Menurut Chris Wilcox dan Britta Denise Hardesty dari Commenwealth Scientific and Industrial Research Organisation (CSIRO) serta dosen Oseanografi dan Perubahan Iklim Imperial College London Erik van Sebille, 80 dari 135 atau hampir 60 persen spesies burung laut telah menelan plastik berdasarkan literatur yang dikaji dari tahun 1962 hingga 2012. Apabila data distandardisasi menurut waktu dan spesies yang belum diteliti pada tahun 2015, maka angka tadi meningkat menjadi 90 persen.

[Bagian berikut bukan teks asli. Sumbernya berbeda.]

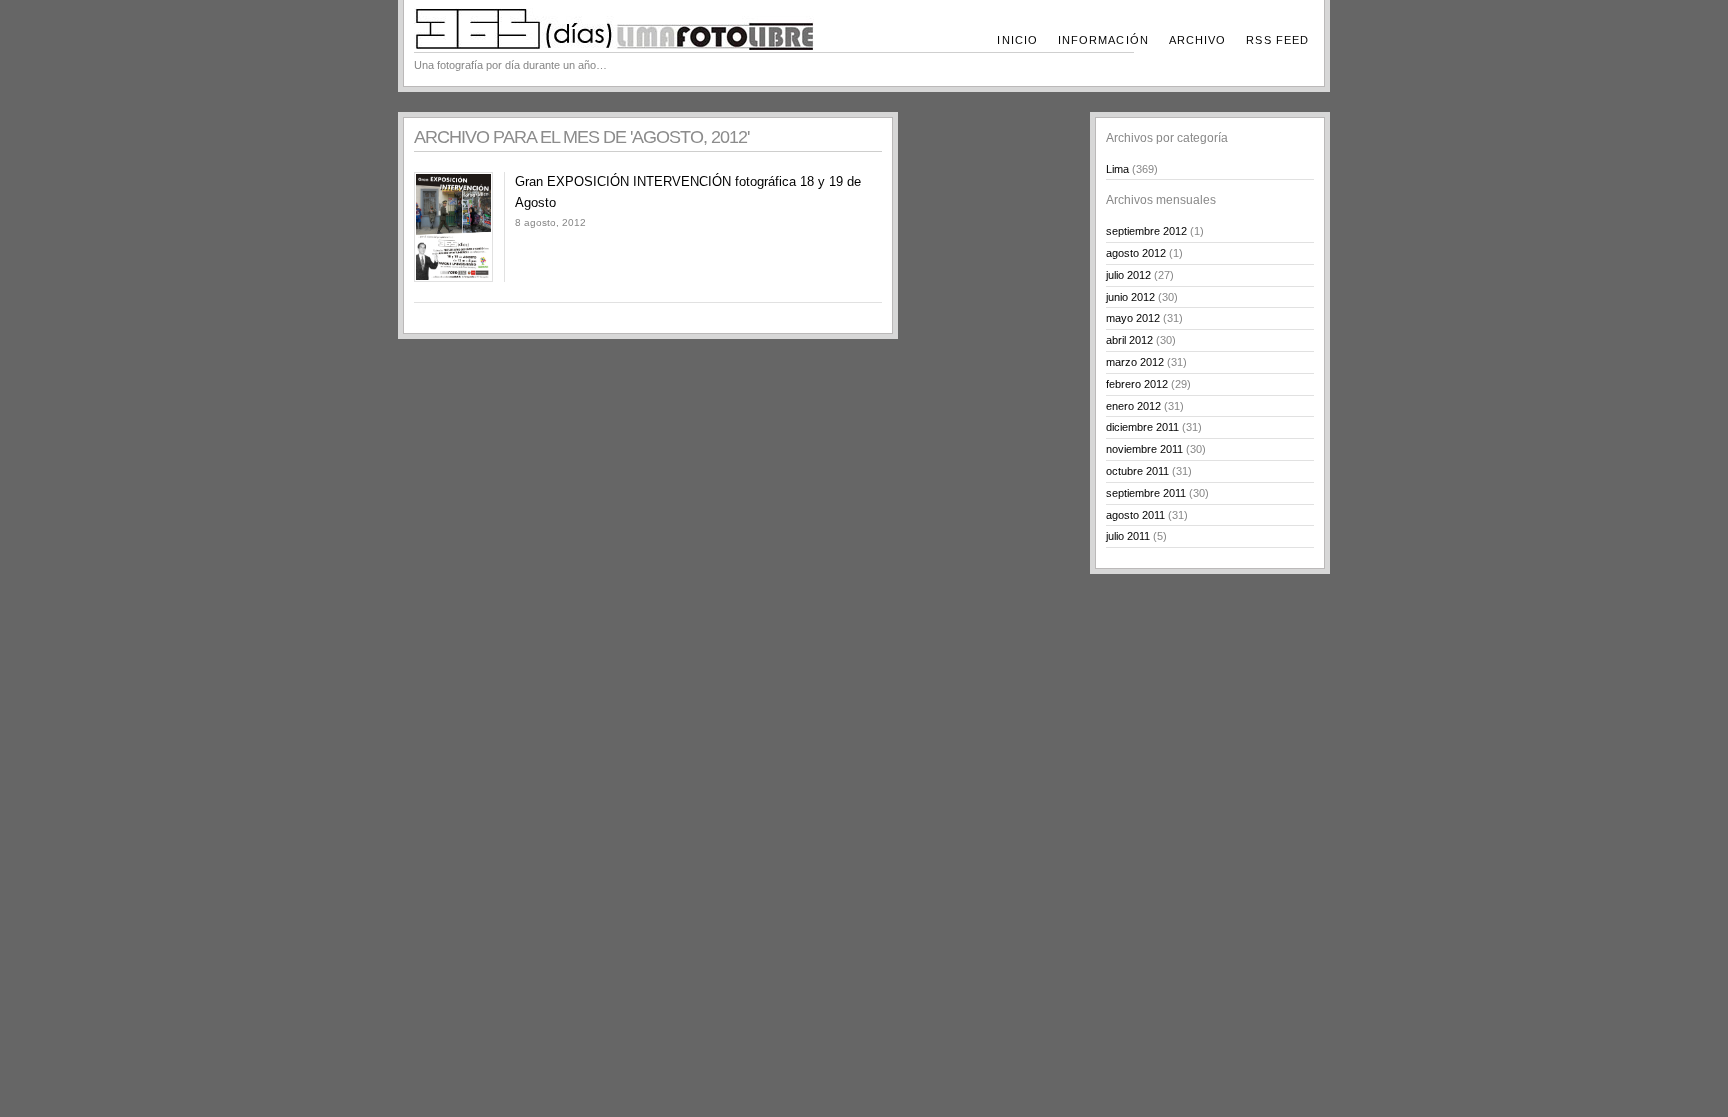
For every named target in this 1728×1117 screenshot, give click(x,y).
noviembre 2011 (1144, 449)
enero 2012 (1133, 406)
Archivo (1198, 40)
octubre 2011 (1137, 471)
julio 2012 (1128, 275)
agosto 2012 (1136, 253)
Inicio (1017, 40)
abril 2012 (1129, 340)
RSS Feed (1277, 40)
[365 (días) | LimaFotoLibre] (614, 46)
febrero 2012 (1137, 384)
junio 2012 (1130, 297)
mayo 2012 (1133, 318)
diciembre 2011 (1142, 427)
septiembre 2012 (1146, 231)
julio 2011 (1128, 536)
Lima (1117, 169)
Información (1103, 40)
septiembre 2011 (1146, 493)
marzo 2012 (1135, 362)
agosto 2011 (1135, 515)
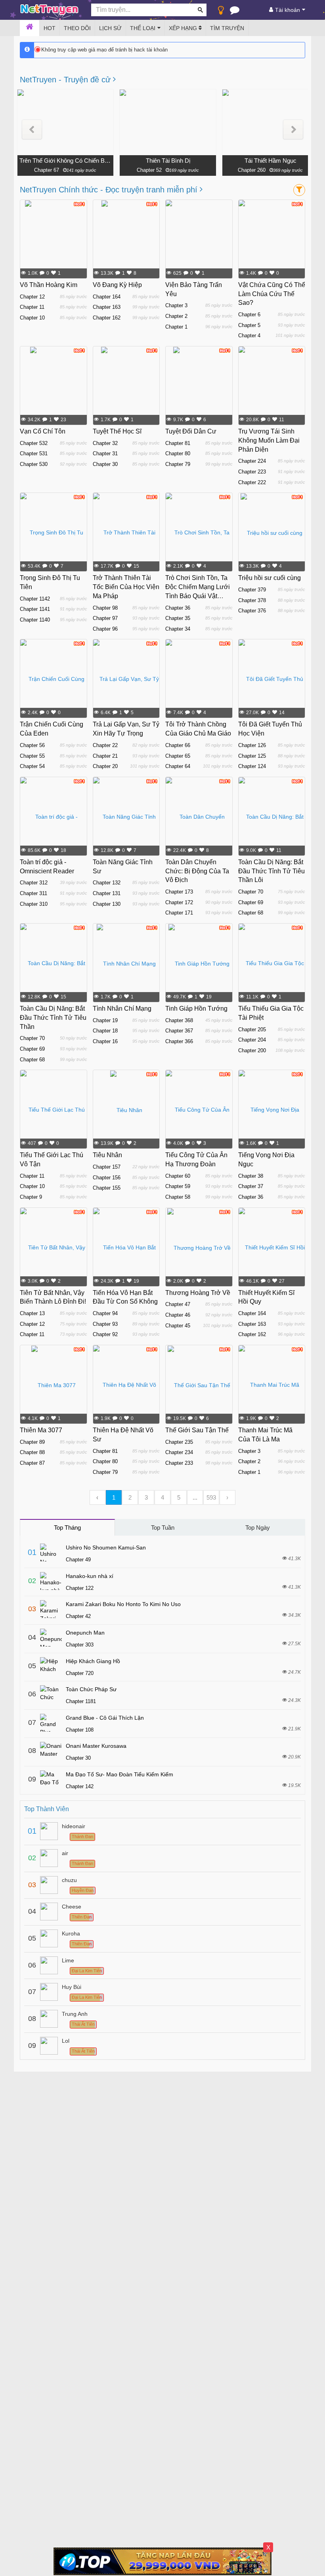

Mereka mengatakan temuan burung laut dengan plastik yang ada dalam perut jumlahnya kurang dari lima persen tahun 1960. Pada tahun 2010, angka tersebut berubah menjadi 80 persen. Wilcox, Hardesty, dan van Sebille menjelaskan bahwa anggota tim riset mereka pernah menemukan 200 buah sampah plastik di tubuh seekor burung laut. Ketiganya lantas memprediksi 99 persen burung laut akan memakan plastik pada tahun 2050 apabila persoalan ini tak diselesaikan.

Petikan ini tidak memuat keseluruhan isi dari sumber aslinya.